The patient was consented for talc pleurodesis, and 4 g of sterile talc was inserted into the chest tube with consent. There were no immediate complications. The patient was switched to oral flucloxacillin 2 g four times a day again for a further five days. A review in clinic five days later showed improving clinical condition and no fluid buildup. Six months later, there is clinical stability. Follow-up will continue for two years in total as per standard for fibrinous pleuritis, which is the final diagnosis.

Many aspects of the case can be discussed. However, the role of medical thoracoscopy in unexplained exudative pleural effusions has been discussed before, as has the fact that CT scan appearances can be normal in pleural malignancies [1]. Computed tomogram cannot also differentiate between types of effusions (exudative versus transudative for example), which is why fluid analysis and biopsies are usually required [1]. We have previously published on day case thoracoscopy and its feasibility [2]. The pathogenesis and accepted follow-up protocols of fibrinous pleuritis are also beyond the scope of this article. What is important here is the fact that there was a localized IPC infection, and that the pleural fluid aspirated from the IPC grew a skin pathogen (Staphylococcus aureus), but that a concomitant pleural fluid sample was negative for any organisms. This signified that the IPC was colonized, and that the colonization did not cause a pleural space infection. The localized cellulitis and inflammatory reaction were responsible for the overall clinical picture.

LAT was related infections can be divided into 2 categories. Superficial infections are cellulitis, exit site infections, and tunnel tract infections. Deep infections are pleural space infections. It is important to differentiate IPC colonization from deep infection, as the management will differ. Little is known about IPC colonization. Preliminary data from the recent “Bacteria Responsible for IPC Infection and Colonization” (BRICC) study and other meta-analyses have shown that S. aureus and coagulase-negative staphylococci (CoNS) are commonly cultured in deep infection and colonization respectively [3], [4]. It is thought that biofilm formation on the IPC surface causes the subsequent colonization. It is not known when biofilms form after IPC insertion and their role in deep infection. However, it is known that bacteria within a biofilm differ from their other forms for many reasons including their ability to slow down their metabolism, thus limiting the efficacy of antibiotics. Hence, once a biofilm has formed on a foreign body, removal is usually required [4].

Our patient thus had a superficial infection and IPC colonization. He did not have a deep pleural infection. Removal of the IPC was the correct decision and as there was no deep pleural infection, we assumed that talc pleurodesis was safe, and would not cause any issues. There has been no recurrence of the effusion so far.

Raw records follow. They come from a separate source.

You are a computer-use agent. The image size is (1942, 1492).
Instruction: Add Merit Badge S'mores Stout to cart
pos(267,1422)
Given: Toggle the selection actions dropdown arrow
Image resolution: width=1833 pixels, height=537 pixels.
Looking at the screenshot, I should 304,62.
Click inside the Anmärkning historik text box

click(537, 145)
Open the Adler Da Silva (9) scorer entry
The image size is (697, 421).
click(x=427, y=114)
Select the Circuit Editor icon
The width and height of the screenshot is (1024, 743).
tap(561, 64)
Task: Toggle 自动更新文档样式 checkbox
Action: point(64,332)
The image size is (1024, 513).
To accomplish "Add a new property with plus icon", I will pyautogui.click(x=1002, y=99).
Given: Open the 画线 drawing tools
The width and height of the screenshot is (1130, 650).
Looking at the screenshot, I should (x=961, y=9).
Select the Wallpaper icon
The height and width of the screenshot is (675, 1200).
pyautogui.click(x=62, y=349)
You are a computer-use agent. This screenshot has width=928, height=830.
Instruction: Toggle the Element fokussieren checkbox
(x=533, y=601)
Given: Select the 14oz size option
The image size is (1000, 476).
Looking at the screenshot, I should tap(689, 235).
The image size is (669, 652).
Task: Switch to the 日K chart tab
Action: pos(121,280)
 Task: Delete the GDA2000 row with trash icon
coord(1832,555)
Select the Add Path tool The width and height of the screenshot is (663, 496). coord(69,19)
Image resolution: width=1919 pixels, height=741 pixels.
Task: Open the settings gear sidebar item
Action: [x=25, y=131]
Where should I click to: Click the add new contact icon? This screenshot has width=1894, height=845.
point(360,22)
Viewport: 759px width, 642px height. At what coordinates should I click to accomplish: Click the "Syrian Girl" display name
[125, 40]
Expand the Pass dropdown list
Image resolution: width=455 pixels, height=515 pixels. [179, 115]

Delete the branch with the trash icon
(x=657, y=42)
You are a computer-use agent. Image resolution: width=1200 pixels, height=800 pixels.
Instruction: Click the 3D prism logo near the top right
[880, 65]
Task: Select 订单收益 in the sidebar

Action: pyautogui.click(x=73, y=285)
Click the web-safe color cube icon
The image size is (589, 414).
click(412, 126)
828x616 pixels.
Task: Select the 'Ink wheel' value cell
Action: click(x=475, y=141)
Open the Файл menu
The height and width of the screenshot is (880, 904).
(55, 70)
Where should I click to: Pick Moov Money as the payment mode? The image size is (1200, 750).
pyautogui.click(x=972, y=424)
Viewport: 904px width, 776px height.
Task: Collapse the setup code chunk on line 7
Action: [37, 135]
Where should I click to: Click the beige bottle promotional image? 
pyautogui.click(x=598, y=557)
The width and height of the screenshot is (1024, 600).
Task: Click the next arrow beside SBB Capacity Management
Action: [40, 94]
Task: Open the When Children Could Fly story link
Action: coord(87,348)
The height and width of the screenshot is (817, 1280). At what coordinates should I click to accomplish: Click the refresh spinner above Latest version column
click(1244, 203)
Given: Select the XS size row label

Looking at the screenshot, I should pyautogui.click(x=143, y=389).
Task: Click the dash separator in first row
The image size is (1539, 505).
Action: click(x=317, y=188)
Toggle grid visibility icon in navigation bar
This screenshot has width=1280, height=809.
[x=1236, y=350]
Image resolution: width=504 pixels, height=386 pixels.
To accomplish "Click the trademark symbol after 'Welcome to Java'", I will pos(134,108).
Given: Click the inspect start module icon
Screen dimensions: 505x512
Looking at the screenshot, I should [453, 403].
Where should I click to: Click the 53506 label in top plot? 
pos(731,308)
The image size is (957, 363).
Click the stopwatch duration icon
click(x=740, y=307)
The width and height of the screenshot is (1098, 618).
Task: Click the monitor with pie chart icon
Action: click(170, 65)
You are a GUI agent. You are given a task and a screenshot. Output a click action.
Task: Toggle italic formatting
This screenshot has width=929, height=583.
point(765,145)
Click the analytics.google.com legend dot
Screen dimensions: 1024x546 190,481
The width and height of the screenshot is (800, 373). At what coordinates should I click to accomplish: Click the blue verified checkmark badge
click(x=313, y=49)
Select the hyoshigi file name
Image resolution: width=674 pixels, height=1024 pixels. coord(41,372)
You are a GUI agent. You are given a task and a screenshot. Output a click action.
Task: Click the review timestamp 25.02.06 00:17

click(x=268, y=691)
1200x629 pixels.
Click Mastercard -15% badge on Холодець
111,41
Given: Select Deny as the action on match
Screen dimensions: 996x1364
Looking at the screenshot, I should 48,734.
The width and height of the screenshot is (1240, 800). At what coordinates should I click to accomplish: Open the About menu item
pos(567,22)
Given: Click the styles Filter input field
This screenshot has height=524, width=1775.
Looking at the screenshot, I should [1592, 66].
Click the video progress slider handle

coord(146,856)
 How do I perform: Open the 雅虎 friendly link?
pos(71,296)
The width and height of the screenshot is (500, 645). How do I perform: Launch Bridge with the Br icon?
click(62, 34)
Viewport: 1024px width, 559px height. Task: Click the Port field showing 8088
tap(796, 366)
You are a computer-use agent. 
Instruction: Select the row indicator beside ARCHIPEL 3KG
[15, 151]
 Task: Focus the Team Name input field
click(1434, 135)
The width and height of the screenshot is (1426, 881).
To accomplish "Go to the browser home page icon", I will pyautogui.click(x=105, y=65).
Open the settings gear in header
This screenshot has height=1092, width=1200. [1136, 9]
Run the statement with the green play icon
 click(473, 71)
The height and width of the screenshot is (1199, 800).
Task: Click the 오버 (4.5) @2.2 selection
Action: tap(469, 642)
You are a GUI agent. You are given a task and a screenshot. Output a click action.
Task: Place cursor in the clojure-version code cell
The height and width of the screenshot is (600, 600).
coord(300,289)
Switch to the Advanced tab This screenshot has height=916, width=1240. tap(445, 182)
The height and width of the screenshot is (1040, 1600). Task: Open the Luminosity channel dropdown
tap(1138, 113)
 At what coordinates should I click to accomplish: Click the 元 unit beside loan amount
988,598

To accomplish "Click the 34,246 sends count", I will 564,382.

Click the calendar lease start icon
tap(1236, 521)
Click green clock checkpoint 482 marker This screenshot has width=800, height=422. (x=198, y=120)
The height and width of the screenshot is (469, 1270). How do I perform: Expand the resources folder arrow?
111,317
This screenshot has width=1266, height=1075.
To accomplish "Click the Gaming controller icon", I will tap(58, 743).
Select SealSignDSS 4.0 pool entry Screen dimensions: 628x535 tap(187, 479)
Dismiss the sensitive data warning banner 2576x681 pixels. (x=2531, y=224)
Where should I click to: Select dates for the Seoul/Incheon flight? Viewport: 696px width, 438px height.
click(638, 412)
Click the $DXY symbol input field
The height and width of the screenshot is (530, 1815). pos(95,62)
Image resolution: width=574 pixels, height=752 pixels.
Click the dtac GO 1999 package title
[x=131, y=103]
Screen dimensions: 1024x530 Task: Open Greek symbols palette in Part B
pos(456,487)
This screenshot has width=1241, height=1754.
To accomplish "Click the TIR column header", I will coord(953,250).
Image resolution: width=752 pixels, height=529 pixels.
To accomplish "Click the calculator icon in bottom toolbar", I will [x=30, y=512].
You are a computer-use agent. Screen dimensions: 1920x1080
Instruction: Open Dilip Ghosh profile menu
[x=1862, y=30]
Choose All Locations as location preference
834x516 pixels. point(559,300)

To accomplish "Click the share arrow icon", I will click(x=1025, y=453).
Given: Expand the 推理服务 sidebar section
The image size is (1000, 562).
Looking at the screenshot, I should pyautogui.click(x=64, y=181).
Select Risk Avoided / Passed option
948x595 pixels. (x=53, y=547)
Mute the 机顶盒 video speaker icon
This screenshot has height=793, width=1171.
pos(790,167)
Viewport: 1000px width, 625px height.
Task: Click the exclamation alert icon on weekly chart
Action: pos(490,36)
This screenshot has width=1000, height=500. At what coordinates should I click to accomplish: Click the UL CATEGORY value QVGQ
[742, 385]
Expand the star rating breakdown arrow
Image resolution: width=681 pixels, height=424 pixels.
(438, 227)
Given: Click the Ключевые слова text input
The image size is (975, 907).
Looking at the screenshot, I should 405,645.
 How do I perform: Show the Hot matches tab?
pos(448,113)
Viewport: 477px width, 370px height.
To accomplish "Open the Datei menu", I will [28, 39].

Due to the COVID-19 pandemic, we lost a large number of inpatient respiratory beds and had to convert to day case thoracoscopy very quickly by inserting an IPC and allowing same day discharge, instead of inserting a large bore drain, performing talc pleurodesis and admitting post-operative patients afterwards. Our service has not recovered its bed base, and so IPCs are inserted into everyone post-operatively. This is a current limitation of our otherwise well recognized pleural service, and one that we are actively working to change. As such, in the future, if there is a presumed benign effusions, perhaps IPCs should not be placed in those at the time of LAT as it is known that the infection risk is higher [5].

The above case highlights the issue around taking pleural fluid samples from existing IPCs, in that they become quickly colonized. Interpretation of any positive microbiological results requires caul clinical and radiological correlation. Further research such as from the BRICC study described above should shed light on mechanisms underlying IPC colonization.